TASK DATA section start
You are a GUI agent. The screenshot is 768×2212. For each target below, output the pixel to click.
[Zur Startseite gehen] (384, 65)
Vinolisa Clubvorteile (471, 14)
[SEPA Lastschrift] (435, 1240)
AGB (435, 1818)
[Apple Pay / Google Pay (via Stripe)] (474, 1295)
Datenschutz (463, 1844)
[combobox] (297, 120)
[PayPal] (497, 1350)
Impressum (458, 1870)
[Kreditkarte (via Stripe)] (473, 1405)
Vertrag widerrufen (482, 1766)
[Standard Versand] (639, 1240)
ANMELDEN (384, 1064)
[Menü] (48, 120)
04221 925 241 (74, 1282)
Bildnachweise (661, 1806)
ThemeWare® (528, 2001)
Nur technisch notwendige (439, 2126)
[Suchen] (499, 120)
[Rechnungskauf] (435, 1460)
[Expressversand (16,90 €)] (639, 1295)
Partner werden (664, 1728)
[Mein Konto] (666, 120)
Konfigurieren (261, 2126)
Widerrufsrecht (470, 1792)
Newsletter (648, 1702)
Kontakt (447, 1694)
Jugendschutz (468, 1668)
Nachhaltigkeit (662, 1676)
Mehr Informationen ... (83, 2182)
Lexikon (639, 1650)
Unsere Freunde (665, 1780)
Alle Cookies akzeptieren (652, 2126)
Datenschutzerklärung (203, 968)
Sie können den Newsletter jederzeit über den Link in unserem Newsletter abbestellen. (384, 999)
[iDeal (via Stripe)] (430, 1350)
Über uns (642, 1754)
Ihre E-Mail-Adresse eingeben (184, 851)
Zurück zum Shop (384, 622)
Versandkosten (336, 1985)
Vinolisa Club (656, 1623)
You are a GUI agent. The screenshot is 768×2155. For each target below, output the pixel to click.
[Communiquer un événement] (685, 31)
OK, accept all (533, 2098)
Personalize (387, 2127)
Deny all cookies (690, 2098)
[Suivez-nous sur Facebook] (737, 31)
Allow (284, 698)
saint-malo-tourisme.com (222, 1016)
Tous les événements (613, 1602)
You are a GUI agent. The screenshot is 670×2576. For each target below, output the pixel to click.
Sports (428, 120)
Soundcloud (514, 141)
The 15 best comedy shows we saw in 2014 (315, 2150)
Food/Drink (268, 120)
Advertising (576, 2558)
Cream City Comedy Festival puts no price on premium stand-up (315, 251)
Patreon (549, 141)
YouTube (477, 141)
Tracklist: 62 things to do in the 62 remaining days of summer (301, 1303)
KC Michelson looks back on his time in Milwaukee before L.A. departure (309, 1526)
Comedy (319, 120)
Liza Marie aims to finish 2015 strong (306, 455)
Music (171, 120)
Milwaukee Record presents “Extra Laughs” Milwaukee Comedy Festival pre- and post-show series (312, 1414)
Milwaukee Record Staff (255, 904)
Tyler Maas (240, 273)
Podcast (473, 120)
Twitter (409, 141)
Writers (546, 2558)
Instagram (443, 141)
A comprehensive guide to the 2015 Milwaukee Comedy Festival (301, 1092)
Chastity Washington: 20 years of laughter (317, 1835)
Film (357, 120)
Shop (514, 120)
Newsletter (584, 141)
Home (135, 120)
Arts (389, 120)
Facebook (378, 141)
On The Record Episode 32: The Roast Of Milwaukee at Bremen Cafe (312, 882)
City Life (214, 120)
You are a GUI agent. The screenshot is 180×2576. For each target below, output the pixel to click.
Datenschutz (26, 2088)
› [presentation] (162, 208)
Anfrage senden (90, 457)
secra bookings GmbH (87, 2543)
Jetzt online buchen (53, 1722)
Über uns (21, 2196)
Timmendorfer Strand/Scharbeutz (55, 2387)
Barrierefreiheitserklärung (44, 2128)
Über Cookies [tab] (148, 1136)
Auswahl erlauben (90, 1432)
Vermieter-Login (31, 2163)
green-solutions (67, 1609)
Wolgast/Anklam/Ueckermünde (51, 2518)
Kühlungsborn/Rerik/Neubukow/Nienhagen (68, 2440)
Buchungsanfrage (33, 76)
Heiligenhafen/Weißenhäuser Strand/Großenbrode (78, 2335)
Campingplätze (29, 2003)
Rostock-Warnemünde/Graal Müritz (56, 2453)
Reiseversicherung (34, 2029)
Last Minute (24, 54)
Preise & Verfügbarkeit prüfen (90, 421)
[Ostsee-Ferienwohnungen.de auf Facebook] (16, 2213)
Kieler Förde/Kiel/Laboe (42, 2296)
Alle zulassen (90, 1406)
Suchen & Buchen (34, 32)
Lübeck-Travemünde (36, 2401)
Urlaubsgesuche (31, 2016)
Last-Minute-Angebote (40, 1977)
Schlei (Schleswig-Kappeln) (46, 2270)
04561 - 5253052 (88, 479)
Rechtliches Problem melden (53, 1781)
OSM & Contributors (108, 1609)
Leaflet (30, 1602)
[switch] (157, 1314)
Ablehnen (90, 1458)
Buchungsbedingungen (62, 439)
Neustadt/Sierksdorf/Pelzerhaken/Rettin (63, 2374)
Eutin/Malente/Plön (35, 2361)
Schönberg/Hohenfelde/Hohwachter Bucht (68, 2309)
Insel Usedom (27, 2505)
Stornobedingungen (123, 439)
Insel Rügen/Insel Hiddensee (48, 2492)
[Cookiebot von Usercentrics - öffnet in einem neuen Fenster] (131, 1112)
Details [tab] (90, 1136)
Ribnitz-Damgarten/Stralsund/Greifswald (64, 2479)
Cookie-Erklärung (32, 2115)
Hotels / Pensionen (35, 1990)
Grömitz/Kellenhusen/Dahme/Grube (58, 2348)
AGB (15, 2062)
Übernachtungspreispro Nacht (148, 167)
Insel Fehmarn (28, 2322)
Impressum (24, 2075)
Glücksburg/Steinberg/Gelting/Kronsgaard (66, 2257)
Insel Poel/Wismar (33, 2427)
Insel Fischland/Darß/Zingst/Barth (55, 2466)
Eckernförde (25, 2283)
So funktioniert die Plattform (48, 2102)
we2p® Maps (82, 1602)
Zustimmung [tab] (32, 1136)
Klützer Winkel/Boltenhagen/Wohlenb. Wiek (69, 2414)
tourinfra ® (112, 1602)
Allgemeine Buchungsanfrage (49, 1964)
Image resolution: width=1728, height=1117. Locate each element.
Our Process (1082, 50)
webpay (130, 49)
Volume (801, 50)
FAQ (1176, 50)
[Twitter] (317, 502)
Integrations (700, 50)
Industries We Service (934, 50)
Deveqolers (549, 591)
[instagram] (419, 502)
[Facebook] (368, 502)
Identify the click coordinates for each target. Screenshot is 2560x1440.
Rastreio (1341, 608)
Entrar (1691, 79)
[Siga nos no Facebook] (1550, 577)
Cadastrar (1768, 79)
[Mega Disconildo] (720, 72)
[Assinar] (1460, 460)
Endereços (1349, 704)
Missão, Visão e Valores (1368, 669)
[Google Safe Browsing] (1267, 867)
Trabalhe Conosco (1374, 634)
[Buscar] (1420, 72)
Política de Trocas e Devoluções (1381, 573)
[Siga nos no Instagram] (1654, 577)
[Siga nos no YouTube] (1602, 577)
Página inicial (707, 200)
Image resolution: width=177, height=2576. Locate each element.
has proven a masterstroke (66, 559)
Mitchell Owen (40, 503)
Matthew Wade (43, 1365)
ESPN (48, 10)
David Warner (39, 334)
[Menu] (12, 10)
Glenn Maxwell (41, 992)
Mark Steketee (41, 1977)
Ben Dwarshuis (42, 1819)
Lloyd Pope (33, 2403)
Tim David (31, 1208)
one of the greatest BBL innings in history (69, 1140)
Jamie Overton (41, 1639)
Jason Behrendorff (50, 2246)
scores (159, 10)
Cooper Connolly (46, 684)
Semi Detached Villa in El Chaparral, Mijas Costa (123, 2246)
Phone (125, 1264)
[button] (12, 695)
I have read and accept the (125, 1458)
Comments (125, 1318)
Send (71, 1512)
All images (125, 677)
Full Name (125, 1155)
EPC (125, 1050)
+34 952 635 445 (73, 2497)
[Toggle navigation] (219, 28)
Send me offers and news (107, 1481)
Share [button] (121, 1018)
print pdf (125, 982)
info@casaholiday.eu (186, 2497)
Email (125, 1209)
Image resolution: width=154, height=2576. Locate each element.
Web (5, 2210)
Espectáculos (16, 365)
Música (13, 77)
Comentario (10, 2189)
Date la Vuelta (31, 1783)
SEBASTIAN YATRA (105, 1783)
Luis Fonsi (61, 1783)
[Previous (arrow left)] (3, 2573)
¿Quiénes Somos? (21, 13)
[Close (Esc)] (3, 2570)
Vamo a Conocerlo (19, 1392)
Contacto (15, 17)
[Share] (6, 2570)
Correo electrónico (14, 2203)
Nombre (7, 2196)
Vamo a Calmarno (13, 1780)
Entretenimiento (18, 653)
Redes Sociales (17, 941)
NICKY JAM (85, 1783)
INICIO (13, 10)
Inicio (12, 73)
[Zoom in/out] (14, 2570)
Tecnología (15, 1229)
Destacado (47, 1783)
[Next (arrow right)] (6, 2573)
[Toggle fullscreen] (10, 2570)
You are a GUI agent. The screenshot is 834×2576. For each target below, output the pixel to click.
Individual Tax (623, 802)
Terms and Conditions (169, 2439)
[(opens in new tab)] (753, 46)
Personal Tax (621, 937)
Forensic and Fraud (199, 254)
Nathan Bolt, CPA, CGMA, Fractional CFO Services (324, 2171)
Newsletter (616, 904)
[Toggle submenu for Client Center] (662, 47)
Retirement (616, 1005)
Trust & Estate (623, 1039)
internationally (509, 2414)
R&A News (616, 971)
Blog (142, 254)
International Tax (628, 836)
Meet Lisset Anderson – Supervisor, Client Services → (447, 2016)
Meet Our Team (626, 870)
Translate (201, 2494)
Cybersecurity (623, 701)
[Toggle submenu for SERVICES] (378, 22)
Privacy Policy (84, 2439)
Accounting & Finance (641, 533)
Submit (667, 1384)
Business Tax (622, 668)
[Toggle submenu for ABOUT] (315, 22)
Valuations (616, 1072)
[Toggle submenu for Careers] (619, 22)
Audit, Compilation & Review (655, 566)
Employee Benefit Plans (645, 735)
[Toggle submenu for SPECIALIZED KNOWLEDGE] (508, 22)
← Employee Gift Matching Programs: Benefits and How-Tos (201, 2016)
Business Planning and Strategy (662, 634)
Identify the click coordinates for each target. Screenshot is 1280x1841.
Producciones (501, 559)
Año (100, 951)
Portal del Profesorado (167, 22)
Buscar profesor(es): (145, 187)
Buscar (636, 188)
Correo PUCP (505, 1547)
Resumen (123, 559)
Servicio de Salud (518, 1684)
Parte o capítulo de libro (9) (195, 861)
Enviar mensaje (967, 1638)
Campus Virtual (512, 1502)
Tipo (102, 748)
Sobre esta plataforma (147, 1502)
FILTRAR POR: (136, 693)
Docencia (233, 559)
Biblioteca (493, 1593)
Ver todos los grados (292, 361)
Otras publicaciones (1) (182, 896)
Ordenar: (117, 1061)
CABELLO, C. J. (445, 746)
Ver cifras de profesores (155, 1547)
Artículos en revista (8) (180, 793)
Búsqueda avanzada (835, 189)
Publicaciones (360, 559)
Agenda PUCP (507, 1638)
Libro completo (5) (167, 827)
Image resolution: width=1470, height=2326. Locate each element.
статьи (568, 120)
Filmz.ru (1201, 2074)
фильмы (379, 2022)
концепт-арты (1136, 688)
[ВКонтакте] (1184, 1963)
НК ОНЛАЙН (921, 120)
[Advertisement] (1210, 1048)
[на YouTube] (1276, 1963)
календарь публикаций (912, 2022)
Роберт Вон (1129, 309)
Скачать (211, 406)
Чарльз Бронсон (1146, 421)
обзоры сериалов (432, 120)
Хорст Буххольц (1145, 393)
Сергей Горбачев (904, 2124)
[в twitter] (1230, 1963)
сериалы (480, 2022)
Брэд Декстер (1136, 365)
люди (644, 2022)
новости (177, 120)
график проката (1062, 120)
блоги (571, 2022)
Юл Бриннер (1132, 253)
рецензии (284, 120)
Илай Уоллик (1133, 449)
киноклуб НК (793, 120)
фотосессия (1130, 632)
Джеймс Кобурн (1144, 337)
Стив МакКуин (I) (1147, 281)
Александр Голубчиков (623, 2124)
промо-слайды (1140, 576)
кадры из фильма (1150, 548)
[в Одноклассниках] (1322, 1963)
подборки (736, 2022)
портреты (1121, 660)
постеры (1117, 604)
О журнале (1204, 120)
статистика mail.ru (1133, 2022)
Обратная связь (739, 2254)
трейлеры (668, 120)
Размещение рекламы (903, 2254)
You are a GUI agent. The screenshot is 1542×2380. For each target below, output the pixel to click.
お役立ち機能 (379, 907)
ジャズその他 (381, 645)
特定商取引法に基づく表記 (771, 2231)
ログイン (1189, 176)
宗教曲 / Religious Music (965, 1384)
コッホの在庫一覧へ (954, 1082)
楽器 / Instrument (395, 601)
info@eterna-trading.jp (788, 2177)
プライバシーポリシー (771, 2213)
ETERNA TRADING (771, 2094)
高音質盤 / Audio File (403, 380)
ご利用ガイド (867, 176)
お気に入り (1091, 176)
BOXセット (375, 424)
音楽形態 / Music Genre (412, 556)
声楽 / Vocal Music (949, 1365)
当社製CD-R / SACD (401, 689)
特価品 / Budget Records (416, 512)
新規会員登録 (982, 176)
TASK DATA section end
• [PROBLEM]
Reproduce verbatim only the segment of the listing bounded by the line containing "Volume (801, 50)" and the line containing "Ben Dwarshuis (42, 1819)", with both boundary lines included.

• [EXERCISE RESULT]
Volume (801, 50)
FAQ (1176, 50)
[Twitter] (317, 502)
Integrations (700, 50)
Industries We Service (934, 50)
Deveqolers (549, 591)
[instagram] (419, 502)
[Facebook] (368, 502)
Identify the click coordinates for each target. Screenshot is 2560x1440.
Rastreio (1341, 608)
Entrar (1691, 79)
[Siga nos no Facebook] (1550, 577)
Cadastrar (1768, 79)
[Mega Disconildo] (720, 72)
[Assinar] (1460, 460)
Endereços (1349, 704)
Missão, Visão e Valores (1368, 669)
[Google Safe Browsing] (1267, 867)
Trabalhe Conosco (1374, 634)
[Buscar] (1420, 72)
Política de Trocas e Devoluções (1381, 573)
[Siga nos no Instagram] (1654, 577)
[Siga nos no YouTube] (1602, 577)
Página inicial (707, 200)
Image resolution: width=177, height=2576. Locate each element.
has proven a masterstroke (66, 559)
Mitchell Owen (40, 503)
Matthew Wade (43, 1365)
ESPN (48, 10)
David Warner (39, 334)
[Menu] (12, 10)
Glenn Maxwell (41, 992)
Mark Steketee (41, 1977)
Ben Dwarshuis (42, 1819)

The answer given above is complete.